Fast isn't a the selling point for me either. I get in and out of my current 5+ year old bindings as conveniently as anyone. I'm on the fence about the toe strap vs toe cap feature. The latter isn't available on Flows due to the uni-strap design to aid the entry position as far as I can tell. I don't have any problems without the toe cap now, but was thinking it would provide a slightly better lock-in.


----------



## Smokehaus (Nov 2, 2010)

dknj said:


> Fast isn't a the selling point for me either. I get in and out of my current 5+ year old bindings as conveniently as anyone. I'm on the fence about the toe strap vs toe cap feature. The latter isn't available on Flows due to the uni-strap design to aid the entry position as far as I can tell. I don't have any problems without the toe cap now, but was thinking it would provide a slightly better lock-in.


I love me some toe caps.


----------



## lisevolution (Sep 20, 2007)

I have the Cinch CTX's for this year and they do have a forward lean adjustment. It's a bit of PITA because you have to adjust the cable tension when you adjust the forward lean so it's not something you can do on the fly like you can with the Flow's. 

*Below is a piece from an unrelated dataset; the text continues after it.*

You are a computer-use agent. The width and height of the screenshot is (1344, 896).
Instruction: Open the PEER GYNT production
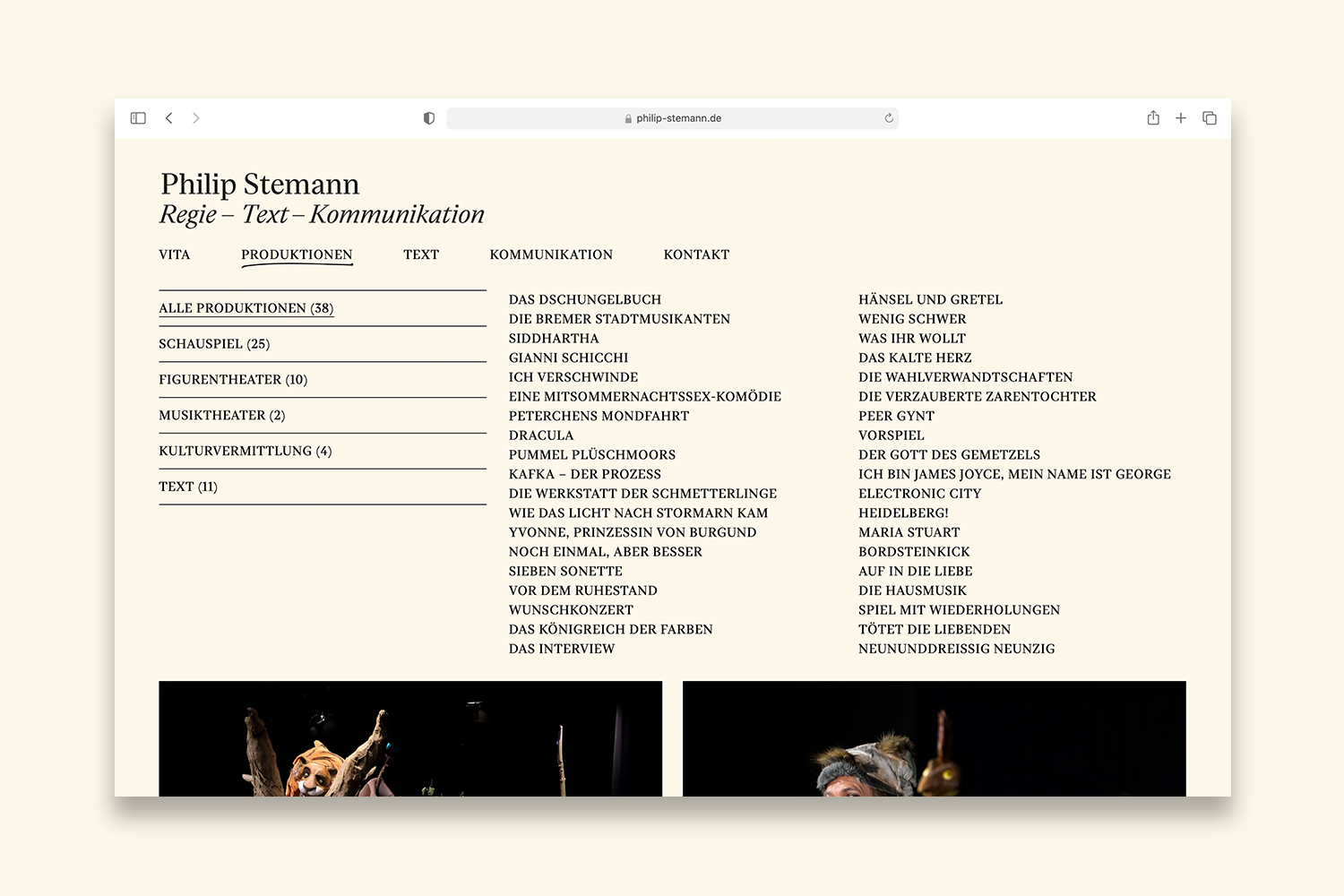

I went with the Cinch's over the flows for the exact reason you mentioned. I prefer to ride traditional strap bindings with a toe cap which the Cinch's have. However my one big complaint is that for this season they removed the full ratchets from the toe and it's now more of set and forget type of set up. Once you get them dialed you won't touch them but the first couple of days it's somewhat annoying. The flow's are the best rear entry design for sure, however I have never been a big fan of the uni-strap which is why I went Cinch. 

As far as the weight goes, my Cinch's don't weigh any more than my Data's do...


----------



## dknj (Nov 7, 2010)

Do you feel that the heal side turn on the Cinch is getting lift leverage more from the cable system or the high back pushing against the heel top plate. From pictures, it looks like the Flow cable is more mid foot and therefore the energy would be more neutral. Most of the energy is probably the rider, boot, and strap(s) anyhow.


----------



## Nivek (Jan 24, 2008)

My Quattros have better heelside performance than my Nitranes, Contacts, Data, and Force SL's did.


----------



## GorgeDad (Jan 24, 2011)

For what its worth, I recently made the transition from traditional straps to Flow (NXT-FSE) and am definitely a fan. I found that despite the comfort fit, which initially felt like I wasn't "locked in", the heel and toe side response is awesome, likely due to the rockered baseplate. 

As mentioned above, they also have a simple, tool-less forward lean adjustment.


----------



## KIRKRIDER (Mar 18, 2008)

lisevolution said:


> I have the Cinch CTX's for this year and they do have a forward lean adjustment.  It's a bit of PITA because you have to adjust the cable tension when you adjust the forward lean so it's not something you can do on the fly like you can with the Flow's.
> 
> I went with the Cinch's over the flows for the exact reason you mentioned. I prefer to ride traditional strap bindings with a toe cap which the Cinch's have. However my one big complaint is that for this season they removed the full ratchets from the toe and it's now more of set and forget type of set up. Once you get them dialed you won't touch them but the first couple of days it's somewhat annoying. The flow's are the best rear entry design for sure, however I have never been a big fan of the uni-strap which is why I went Cinch.
> 
> As far as the weight goes, my Cinch's don't weigh any more than my Data's do...


My back toe strap sometimes comes undone, probaby because of drag when I push. And sometimes it moves frpm the top to the toe position for the same reason. Franklyy I never touched them after the initial setup/..you're not missing much.
Agree on the backlean. But love my CTXs so far.


----------